Ah nom de Dieu, must Jean-Louis be so stubborn? ‘That bag, I could ask you to open it but I’m close enough to retirement to want my pension. Andre Jouvet was in Sarlat on the Monday from noon until the four o’clock bus. Several reliable sources have confirmed this. He can’t be the killer of Madame Fillioux though one of his friends might have done it. We are still working on this.’

‘And what else, Odilon?’

Regrettably it would have to be said. ‘That woman paid three visits to Lascaux.’

Curses were heard from among the parcels, footsteps in the room above. ‘Three visits?’

‘Yes.

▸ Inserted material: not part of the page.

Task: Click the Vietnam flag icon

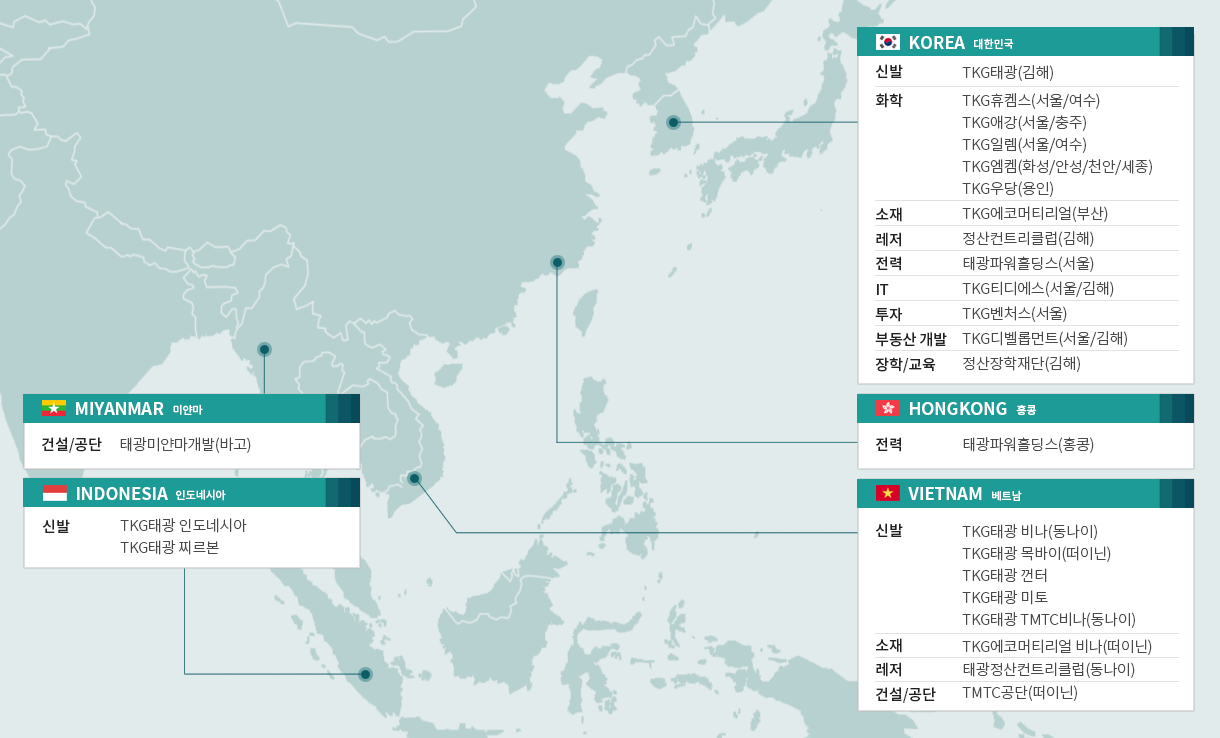Action: (887, 493)
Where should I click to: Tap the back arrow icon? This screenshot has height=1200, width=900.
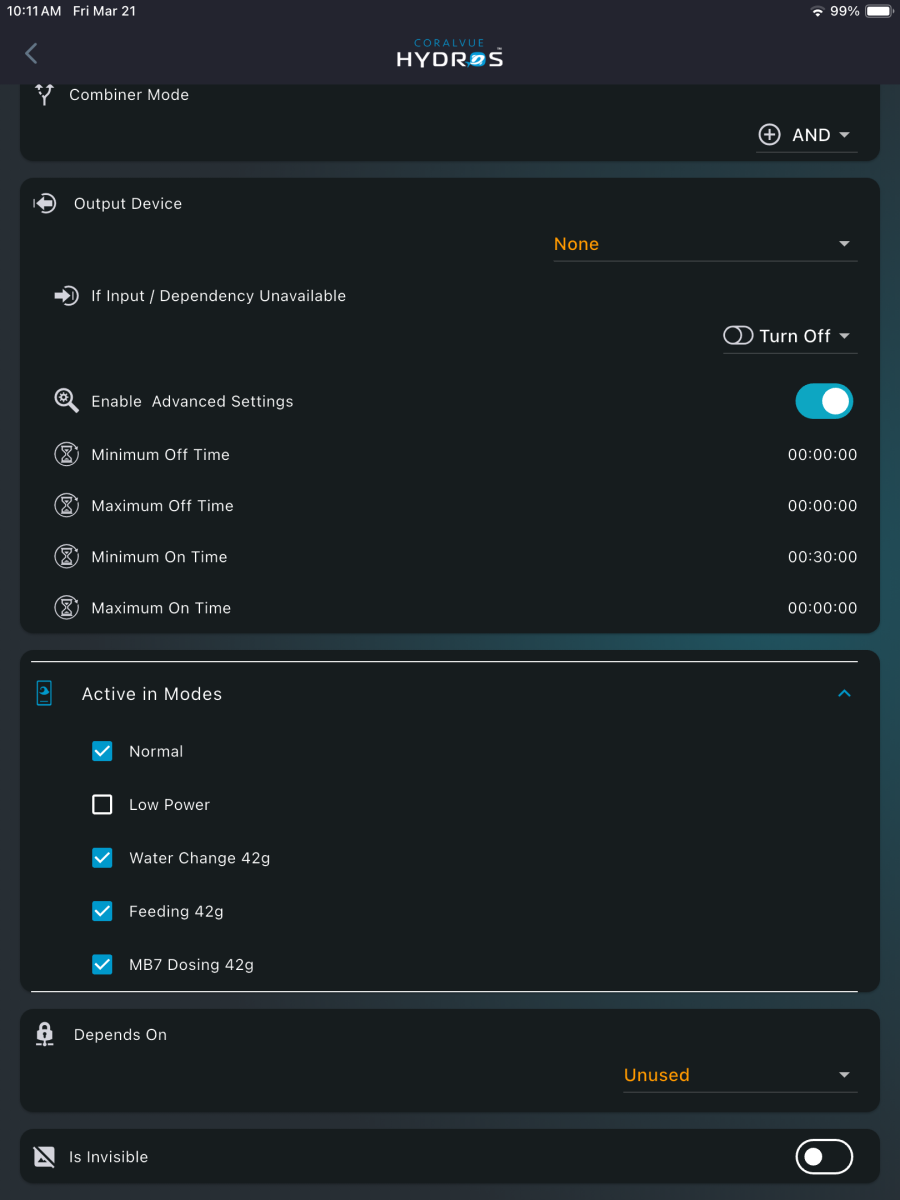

The first was in the late fall of 1940 when the country was still on its knees and trying to wake up to the Defeat and partition. The cave at Lascaux was closed, of course, but Madame Fillioux, their only visitor in nearly two months, paid to have it opened and spent several hours inside alone. Like others who are passionately interested in such things, she just had to see the paintings. There was a sketchbook with her and some chalks, a pencil too.’